- [WORK TO COMPLETE]: Determine the number of lines in the data that include the word "each", and write only that number.

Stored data

☆ ☆ ☆ ☆

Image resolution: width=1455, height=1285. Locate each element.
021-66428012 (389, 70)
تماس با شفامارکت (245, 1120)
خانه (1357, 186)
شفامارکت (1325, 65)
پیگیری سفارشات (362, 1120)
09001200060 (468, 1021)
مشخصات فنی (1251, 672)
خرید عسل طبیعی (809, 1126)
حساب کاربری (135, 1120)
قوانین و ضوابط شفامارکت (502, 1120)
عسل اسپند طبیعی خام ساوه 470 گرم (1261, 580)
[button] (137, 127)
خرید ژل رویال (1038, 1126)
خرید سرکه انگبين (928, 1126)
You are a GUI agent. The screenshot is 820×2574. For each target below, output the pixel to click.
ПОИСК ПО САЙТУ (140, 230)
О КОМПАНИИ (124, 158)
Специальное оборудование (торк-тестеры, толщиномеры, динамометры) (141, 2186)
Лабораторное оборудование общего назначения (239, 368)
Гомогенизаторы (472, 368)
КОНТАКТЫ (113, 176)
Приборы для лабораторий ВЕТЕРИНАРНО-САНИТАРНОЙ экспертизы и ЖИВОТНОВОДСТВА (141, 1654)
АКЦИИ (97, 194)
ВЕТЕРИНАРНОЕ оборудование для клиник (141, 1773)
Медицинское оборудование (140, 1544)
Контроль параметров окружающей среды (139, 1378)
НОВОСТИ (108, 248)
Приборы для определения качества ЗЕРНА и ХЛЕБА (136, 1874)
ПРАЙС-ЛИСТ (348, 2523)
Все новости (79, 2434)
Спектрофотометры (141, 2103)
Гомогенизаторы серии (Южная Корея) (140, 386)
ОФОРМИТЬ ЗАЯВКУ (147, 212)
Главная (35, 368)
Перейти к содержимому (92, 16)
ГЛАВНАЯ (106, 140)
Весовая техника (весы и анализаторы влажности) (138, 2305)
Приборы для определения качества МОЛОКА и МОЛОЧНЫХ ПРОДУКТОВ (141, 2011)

☆ ☆ ☆ ☆

- [EXPECTED ANSWER]: 2